De plus, soulignent ces associations, le divorce viole la doctrine chrétienne sur le caractère sacré et l'indissolubilité du mariage : « nos lois actuelles permettent déjà que le mariage soit déclaré nul. Le constat de nullité est déjà autorisé dans certaines circonstances ».

« Le mariage n'est pas un simple contrat, mais c'est un sacrement, c'est une alliance devant Dieu, c'est une union sacrée entre l'homme, la femme et Dieu pour fonder une famille », rappelle Rey Codero, membre du mouvement Famille chrétienne, au micro de Fides.

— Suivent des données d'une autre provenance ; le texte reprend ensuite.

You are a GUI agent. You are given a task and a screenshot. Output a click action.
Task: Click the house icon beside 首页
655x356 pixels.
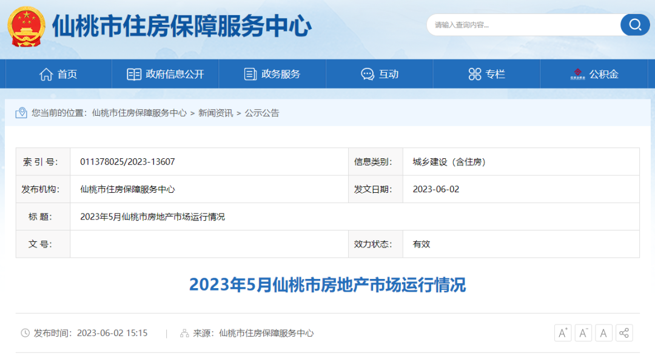pyautogui.click(x=46, y=74)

Ces derniers jours, la Chambre des représentants a conclu et approuvé la troisième et dernière version de la loi. Ce texte sera envoyé au Sénat qui pourrait l'examiner au mois d'août 2018.

Plusieurs sénateurs ont d’ores et déjà déclaré qu'ils n'avaient pas l'intention de l'approuver. Le président des Philippines, Rodrigo Duterte, regrette également le projet de loi, relevant qu'il s'agit d'une disposition « préjudiciable aux enfants ». Mais il a ajouté qu'il laisserait au Congrès la responsabilité de légiférer en la matière.